**WHAT TO DO**
Your answer must be every line of the data that holds the string "computer".

** Opening GIVEN INFORMATION block **

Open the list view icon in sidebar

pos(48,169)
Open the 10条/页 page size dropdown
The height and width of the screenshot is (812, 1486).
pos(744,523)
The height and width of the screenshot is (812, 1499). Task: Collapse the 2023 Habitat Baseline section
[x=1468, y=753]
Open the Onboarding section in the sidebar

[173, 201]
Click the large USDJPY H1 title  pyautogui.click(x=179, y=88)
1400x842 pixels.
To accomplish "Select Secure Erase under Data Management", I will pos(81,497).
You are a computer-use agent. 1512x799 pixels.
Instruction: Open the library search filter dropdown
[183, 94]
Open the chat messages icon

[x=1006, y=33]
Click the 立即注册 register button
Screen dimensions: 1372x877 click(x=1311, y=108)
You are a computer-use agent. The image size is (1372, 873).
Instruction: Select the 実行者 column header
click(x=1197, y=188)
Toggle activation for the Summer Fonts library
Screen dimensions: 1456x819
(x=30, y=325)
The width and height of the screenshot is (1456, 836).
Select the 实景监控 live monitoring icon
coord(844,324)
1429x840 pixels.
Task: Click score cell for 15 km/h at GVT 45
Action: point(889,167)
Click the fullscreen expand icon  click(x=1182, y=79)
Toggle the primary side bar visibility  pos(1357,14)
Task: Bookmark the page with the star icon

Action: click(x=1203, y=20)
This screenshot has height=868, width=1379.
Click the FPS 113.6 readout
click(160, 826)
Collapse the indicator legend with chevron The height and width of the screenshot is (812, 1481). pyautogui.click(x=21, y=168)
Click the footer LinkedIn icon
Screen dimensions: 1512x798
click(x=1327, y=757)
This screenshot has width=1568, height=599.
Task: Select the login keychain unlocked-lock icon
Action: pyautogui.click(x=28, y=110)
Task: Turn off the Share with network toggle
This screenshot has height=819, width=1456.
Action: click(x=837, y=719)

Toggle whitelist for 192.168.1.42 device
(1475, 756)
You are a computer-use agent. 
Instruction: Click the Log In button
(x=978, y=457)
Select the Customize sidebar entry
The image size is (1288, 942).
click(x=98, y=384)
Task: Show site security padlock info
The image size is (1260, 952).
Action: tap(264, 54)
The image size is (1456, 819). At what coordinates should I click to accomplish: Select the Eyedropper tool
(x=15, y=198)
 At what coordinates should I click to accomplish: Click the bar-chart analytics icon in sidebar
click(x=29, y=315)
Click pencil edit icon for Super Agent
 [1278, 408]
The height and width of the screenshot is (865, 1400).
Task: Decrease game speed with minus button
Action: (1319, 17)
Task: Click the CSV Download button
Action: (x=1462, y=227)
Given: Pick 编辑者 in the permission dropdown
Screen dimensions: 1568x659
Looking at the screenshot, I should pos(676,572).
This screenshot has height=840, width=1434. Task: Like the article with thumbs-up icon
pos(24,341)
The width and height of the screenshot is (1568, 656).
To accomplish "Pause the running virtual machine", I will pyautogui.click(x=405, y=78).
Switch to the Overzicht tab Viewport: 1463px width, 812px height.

** Closing GIVEN INFORMATION block **

**ANSWER FOR THE TASK**
You are a computer-use agent. 1512x799 pixels.
You are a computer-use agent. The image size is (1372, 873).
You are a computer-use agent. 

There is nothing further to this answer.